1

So I've seen this solution:

ValueError: Cannot convert column into bool

which has the solution I think. But I'm trying to make it work with my dataframe and can't figure out how to implement it.

My original code:

if df2['DayOfWeek']>=6 : 
   df2['WeekendOrHol'] = 1

this gives me the error:

Cannot convert column into bool: please use '&' for 'and', '|' for 'or', '~' for 'not' when building DataFrame boolean expressions.

So based on the above link I tried:

from pyspark.sql.functions import when
when((df2['DayOfWeek']>=6),df2['WeekendOrHol'] = 1)   
when(df2['DayOfWeek']>=6,df2['WeekendOrHol'] = 1)
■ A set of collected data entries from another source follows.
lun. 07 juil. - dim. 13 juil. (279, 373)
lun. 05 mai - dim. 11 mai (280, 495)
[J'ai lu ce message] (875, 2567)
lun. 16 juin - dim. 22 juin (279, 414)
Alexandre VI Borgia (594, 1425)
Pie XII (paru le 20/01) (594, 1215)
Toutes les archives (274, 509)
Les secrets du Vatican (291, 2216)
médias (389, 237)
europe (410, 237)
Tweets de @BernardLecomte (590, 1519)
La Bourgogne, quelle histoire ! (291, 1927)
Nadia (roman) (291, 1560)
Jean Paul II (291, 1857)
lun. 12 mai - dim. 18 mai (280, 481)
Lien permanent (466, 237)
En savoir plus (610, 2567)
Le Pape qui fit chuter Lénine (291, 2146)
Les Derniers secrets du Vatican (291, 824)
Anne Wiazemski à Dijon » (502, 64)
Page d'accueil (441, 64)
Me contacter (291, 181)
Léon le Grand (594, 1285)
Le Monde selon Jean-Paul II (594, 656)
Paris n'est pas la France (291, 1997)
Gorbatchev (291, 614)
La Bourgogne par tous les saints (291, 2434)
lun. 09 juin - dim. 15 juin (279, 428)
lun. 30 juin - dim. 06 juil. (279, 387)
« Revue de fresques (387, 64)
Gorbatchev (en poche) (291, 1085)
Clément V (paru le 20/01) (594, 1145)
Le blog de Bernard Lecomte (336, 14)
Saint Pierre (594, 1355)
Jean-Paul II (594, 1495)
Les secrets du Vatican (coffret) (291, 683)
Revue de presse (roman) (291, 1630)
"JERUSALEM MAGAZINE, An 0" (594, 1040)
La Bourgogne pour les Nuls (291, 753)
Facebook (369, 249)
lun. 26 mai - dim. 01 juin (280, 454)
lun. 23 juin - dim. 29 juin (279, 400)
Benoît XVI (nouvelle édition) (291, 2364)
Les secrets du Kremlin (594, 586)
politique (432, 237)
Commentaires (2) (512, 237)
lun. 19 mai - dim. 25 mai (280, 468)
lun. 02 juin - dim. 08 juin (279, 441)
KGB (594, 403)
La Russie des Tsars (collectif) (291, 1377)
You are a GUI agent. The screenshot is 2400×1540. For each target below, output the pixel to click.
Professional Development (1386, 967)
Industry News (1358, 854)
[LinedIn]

but this is incorrect as it gives me an error too.

pault
  • 41,343
  • 15
  • 107
  • 149
Reddspark
  • 6,934
  • 9
  • 47
  • 64
  • you can do `df2.withColumn("WeekendOrHol", (df2["DayOfWeek"]>=6).cast("int"))`. This is essentially the same question as [this post](https://stackoverflow.com/questions/55437751/pyspark-i-want-to-manually-map-the-values-of-one-of-the-columns-in-my-dataframe/55438115#55438115) – pault Apr 03 '19 at 13:25
  • Thanks - I think this is the best answer. I'll see if I can get this marked as a duplicate. – Reddspark Apr 04 '19 at 01:00
  • Can't mark it as a duplicate since the other question doesn't have an upvoted or accepted answer yet. – pault Apr 04 '19 at 14:46

2 Answers2

4

To update a column based on a condition you need to use when like this:

from pyspark.sql import functions as F

# update `WeekendOrHol` column, when `DayOfWeek` >= 6, 
# then set `WeekendOrHol` to 1 otherwise, set the value of `WeekendOrHol` to what it is now - or you could do something else. 
# If no otherwise is provided then the column values will be set to None
df2 = df2.withColumn('WeekendOrHol', 
                     F.when(
                        F.col('DayOfWeek') >= 6, F.lit(1)
                     ).otherwise(F.col('WeekendOrHol')
                   )

Hope this helps, good luck!

mkaran
  • 2,528
  • 20
  • 23
  • 2
    Thanks - I had to add an extra bracket at the end, and ensure the new field already existed in the dataframe first (using `df2=df2.withColumn('WeekendOrHol', F.lit(0))`). However I think pault's answer above is the most elegant so will go with that. – Reddspark Apr 04 '19 at 01:01
1

Best answer as provided by pault:

df2=df2.withColumn("WeekendOrHol", (df2["DayOfWeek"]>=6).cast("int"))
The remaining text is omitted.